Thomas – It’s not a ‘Chinese Virus’

Thomas Ramsey is an English teacher at China Three Gorges University

Click here to watch the interview.

It’s not a good time to finger point during the pandemic, especially discriminate against Chinese and its country due to fear and ignorance. Instead, the world should work together to combat the crisis, said a US teacher who has witnessed China’s battle against COVID-19 over the past two months in Hubei province.

At a time when China and its people face groundless accusations and stigmatizations, Thomas Ramsey who teaches at Three Gorges University’s School of Foreign Languages in the city of Yichang in Hubei province decided not to sit by but to speak up. “Let the authorities do their due diligence after this virus is under control so that we can prevent it in the future, but it never was a China Virus,” he said.

“I was getting a little sick and tired of seeing officials, especially in the US, pointing their fingers at China,” said Ramsey. “It’s not a ‘Chinese Virus’, it’s a virus that knows no borders. Stop blaming China.”

Thomas Ramsey first came to Yichang in 2010 and had since become attached to the city which is about five hours’ drive from Wuhan, which suffered most in China during the epidemic. Yichang closed all its exits on Jan 25 due to the then severe coronavirus outbreak.

“It’s a tough decision,” said Ramsey. “But it was the right decision.” According to him, the quarantine measures were necessary strategies that had to be adopted to save lives. He chose to stay in the campus and “has been treated with nothing but respect during the epidemic”. With good coordination in the university, he was able to “lay back, catch up on his reading, exercise and get the house cleaned”.
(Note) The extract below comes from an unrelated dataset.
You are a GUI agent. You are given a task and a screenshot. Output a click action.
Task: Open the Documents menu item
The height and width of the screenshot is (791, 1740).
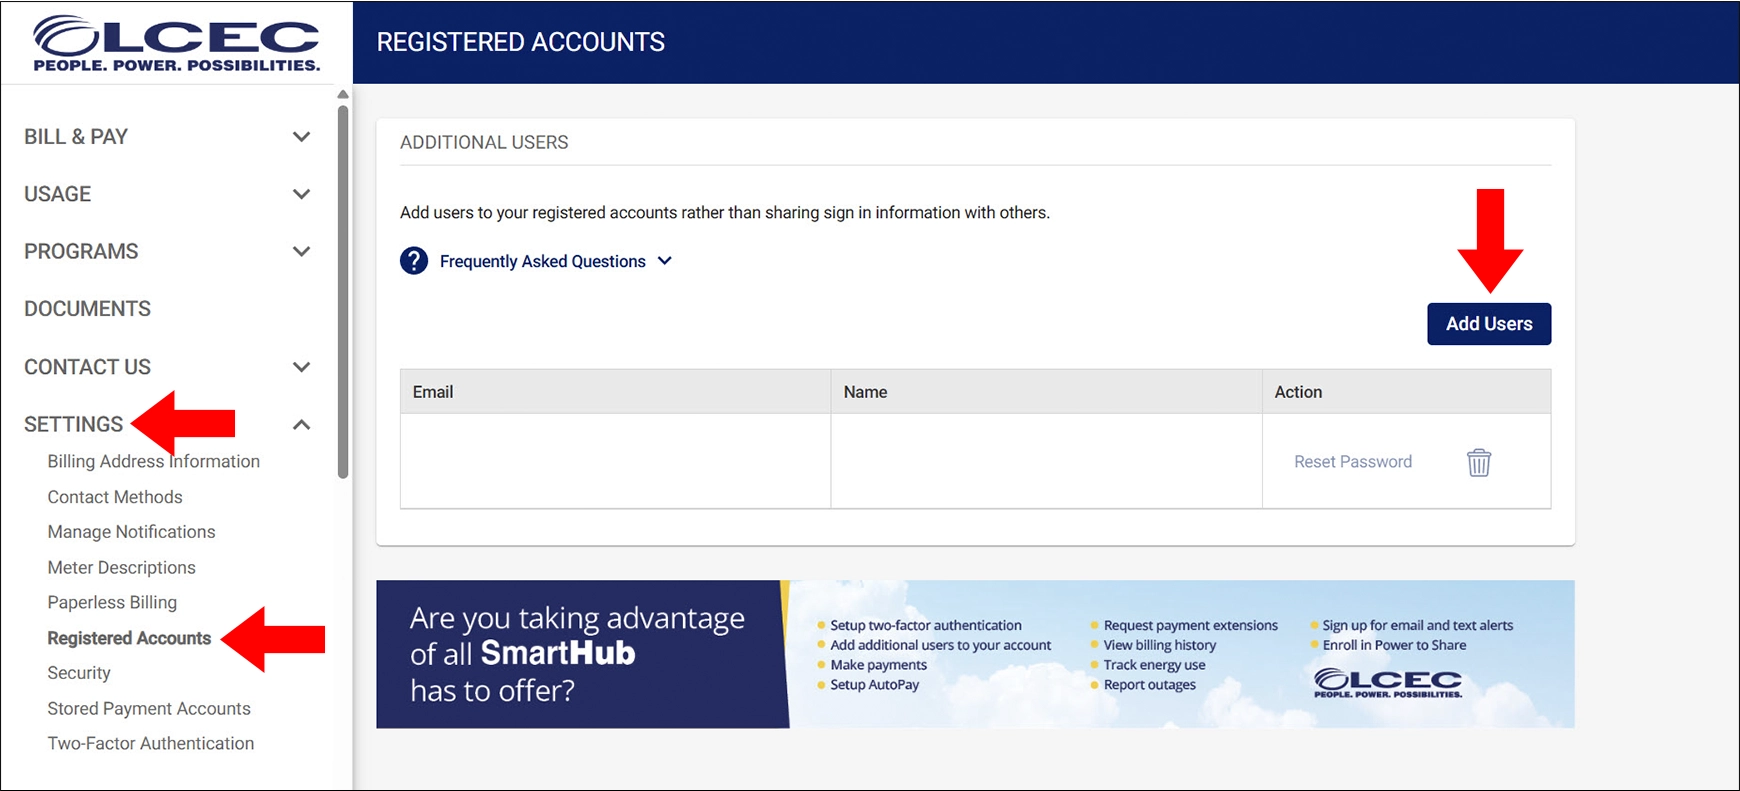tap(88, 309)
Meanwhile, he marveled at the deeds of many courageous Chinese people, including doctors, nurses, police, governmental officials, who rushed out to the front line to guarantee people’s safety. “They put their lives on the line for the rest of us,” he said.
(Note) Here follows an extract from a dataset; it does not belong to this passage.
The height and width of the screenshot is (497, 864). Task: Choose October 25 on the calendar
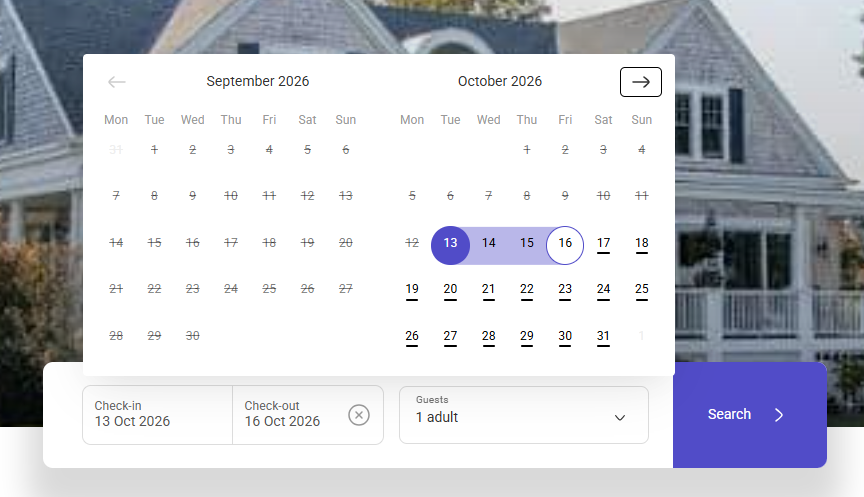(x=641, y=291)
Having spent nearly a decade living and working in China, Ramsey has been fed up with some western media’s tricks to “put a wrong picture of what China and the Chinese people really are”, which could amount to more ignorance. Ramsey stressed that it’s the fear and ignorance which commonly hide behind ideological views that lead to discrimination.

If certain US officials continue to blindly blame China without actually making the attempt to understand China, “you’re making yourselves and the country look really bad.” He believes the only way to break prejudices down is to continue to have open exchanges, dialogue and build mutual trust.

Instead of judging through quick impressions, Ramsey said one has to come and see the country firsthand.

“Let’s try and work together as a people on this planet for a change, rather than putting each other down and ripping everybody apart,” Ramsey said. “That serves no purpose at all.” The United States and China are so interconnected to be always fighting against each other, he noted.